It has been a very long time since I’ve actually written anything creatively or otherwise for my own enjoyment. Poetry or prose—even the novel I started over a decade ago now—has always been a somewhat guilty, personal pleasure of mine and one that I don’t share that often. But now that I prepare to close my first half-century, I ask myself “What the hell are you waiting for? Why are you holding back?”
As it turns out, last weekend in Bakersfield provided me with a once-in-a-lifetime shot of inspiration that I was compelled to get out of me. I hope you will enjoy what I wrote and can appreciate what it has taken for me to put this side of me out there. And more importantly, the subject I wrote about.
Click over the jump to read…
Day two of the California State Wrestling Tournament had already been underway for a couple of hours, non-stop High School wrestling goodness on 6 mats covering the floor of Bakersfield’s Rabobank Arena. Consolations, quarters, semis breezing by one after the other after the other, beginning with the 106s, running through the heavyweights, then cycling through all over again and again.
This was my first time ever at such a glorious event, so I’d actually splurged for a good ticket. This put me right in the very first row, literally 4 feet from the edge of mat #2—close enough to hear every grunt, see every facial expression, practically smell the sweat. Every reason I ever had for loving this sport was played out right in front of me, closer than ever before.

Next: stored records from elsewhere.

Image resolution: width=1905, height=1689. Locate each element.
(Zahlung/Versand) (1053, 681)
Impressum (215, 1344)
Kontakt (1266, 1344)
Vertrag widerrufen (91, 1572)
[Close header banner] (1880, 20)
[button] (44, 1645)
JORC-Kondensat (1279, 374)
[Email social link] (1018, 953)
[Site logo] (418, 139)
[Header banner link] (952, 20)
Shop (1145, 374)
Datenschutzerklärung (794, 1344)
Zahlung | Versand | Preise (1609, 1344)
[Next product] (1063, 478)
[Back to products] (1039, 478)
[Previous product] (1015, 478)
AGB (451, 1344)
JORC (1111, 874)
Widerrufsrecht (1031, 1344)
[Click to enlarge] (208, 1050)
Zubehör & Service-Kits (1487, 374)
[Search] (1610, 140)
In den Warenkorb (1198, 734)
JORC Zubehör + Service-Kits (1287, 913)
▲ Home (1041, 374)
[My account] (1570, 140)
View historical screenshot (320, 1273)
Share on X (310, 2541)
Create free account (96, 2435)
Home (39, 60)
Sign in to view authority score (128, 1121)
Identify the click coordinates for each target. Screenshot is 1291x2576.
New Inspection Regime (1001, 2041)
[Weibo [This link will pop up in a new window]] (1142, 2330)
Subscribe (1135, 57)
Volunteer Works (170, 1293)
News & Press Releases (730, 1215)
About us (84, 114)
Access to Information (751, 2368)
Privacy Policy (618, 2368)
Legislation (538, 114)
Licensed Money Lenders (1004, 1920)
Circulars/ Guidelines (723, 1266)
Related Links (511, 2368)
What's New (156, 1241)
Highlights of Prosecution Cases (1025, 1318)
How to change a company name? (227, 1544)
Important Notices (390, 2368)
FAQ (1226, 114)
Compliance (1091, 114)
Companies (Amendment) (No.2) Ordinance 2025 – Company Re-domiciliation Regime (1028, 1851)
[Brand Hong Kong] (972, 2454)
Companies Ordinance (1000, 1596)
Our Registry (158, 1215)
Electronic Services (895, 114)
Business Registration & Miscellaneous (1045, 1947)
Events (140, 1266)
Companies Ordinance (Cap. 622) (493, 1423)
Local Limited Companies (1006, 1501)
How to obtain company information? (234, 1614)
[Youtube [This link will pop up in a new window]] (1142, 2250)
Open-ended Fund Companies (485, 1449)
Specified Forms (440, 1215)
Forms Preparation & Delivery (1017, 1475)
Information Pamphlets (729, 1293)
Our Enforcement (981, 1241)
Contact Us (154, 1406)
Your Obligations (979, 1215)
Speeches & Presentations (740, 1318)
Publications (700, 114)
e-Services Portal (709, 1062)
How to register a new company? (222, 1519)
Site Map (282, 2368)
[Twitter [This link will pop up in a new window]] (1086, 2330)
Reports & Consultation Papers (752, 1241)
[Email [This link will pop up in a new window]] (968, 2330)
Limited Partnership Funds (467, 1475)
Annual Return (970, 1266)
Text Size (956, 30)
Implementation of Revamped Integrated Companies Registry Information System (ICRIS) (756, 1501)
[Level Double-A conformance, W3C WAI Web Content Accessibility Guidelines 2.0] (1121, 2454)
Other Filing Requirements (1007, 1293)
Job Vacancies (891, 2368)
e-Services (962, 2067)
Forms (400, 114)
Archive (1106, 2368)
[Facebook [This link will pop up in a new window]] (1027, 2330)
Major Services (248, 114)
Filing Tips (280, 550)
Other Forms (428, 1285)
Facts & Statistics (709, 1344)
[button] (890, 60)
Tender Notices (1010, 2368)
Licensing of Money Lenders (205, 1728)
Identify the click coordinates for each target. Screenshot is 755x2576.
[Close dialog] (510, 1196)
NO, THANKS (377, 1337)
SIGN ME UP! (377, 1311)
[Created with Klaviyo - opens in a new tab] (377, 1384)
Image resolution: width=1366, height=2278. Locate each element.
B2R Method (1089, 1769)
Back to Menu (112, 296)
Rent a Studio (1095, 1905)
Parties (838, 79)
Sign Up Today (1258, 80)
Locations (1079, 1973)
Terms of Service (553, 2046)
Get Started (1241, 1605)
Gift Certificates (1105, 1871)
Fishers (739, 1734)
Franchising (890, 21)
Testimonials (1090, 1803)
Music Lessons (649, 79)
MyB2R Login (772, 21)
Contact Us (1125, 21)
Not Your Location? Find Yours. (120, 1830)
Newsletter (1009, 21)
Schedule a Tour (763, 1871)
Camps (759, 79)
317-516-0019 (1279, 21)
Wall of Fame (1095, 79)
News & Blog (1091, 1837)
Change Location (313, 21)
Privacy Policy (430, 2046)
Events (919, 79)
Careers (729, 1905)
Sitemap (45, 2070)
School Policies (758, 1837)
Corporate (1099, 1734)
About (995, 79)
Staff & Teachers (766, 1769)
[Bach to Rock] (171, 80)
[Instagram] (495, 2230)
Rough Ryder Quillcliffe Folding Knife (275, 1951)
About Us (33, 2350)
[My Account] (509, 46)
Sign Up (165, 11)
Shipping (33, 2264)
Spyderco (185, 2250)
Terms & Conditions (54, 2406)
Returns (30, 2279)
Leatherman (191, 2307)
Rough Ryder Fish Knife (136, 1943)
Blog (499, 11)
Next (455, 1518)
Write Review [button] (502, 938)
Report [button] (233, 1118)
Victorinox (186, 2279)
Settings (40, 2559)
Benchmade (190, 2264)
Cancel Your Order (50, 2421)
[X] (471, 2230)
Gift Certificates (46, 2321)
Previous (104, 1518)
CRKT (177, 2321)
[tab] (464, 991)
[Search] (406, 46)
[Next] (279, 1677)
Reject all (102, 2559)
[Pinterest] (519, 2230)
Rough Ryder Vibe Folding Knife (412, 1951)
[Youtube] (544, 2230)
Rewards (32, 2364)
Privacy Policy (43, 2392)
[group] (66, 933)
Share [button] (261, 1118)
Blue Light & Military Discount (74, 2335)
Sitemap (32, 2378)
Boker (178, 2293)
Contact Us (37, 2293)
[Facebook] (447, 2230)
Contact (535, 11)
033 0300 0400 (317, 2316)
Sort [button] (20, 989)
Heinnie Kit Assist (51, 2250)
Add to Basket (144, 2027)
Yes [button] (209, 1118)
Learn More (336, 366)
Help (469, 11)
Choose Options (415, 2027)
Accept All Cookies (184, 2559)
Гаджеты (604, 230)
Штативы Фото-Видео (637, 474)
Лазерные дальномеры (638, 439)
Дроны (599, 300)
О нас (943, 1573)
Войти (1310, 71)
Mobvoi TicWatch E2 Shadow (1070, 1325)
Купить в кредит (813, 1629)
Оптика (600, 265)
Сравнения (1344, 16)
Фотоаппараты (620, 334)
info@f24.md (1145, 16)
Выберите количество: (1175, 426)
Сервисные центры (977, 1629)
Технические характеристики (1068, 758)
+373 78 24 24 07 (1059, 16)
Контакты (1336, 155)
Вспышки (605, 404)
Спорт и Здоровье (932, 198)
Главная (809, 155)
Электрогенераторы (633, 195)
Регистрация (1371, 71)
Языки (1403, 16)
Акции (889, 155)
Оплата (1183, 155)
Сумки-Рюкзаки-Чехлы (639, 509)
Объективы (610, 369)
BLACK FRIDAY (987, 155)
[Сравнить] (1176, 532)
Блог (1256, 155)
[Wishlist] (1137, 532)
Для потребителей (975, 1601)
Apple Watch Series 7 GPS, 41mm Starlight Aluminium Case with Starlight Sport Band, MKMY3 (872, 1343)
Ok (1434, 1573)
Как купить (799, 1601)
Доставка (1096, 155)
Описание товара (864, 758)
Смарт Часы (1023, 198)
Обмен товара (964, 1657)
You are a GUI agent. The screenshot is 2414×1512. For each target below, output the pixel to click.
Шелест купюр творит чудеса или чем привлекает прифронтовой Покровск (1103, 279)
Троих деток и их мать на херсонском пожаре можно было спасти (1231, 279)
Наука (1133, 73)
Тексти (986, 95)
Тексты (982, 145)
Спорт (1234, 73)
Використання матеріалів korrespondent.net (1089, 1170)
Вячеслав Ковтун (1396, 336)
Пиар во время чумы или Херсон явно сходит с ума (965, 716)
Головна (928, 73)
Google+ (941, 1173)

Two more wrestlers stepped onto the mat to begin their 6 minute battle—these guys were somewhere in the middle weights, I don’t even remember where exactly. One in a yellow singlet, the other in dark blue. The problem with earlier rounds is that they don’t announce the wrestlers’ names as they step onto the mat, and it’s easy to get lost in the ever-changing brackets unless you’re really paying attention or have your own dog in the fight.
Step to the center, crouch, shake hands, the ref’s whistle and another match had begun.
Seemed just like any other, yellow guy doing pretty well, already racking up some points. Still, they both fumbled around a bit in the first period—nerves maybe, or the fact that they’d both been wrestling for a day-and-a-half by now and must be starting to feel it. I enjoyed the spectacle, appreciating the moves and technique, secretly wishing that I too could have been a part of this when I was their age, not knowing if I could’ve ever found what it really takes inside the wimpy, High School me. I continued watching passively, my eyes occasionally shifting around to matches elsewhere in the arena, lead to different mats each time the audience let out a cheer for some great feat being accomplished.
I can’t remember if it was the end of the first or early in the second, but on the mat in front of me, an injury timeout had been called. Yellow guy had apparently tweaked dark blue guy’s hand or something, and he was off to the side having it looked at by his coach and the first aid guy.
Then something kind of unexpected happened. It was like dark blue guy had just been set on fire. He sort of strutted around in a little circle, a new bounce in his step. He let out a yell and slapped himself in the face a couple of times with both hands before returning to center to resume the match.
He began wrestling like a beast, like a completely different guy. Suddenly he was getting the takedowns and racking up the points. I remember thinking it was like that line in Blazing Saddles where Gene Wilder was talking about Mongo: “No don’t do that—you’ll just make him mad”. Getting hurt really seemed to piss dark blue guy off and he was not prepared to go down just yet. The second period buzzer went off, the ref whistled. Dark blue let out another yell, circling around the mat like a man possessed, his eyes practically shooting lightning bolts when he turned around and I could see his face.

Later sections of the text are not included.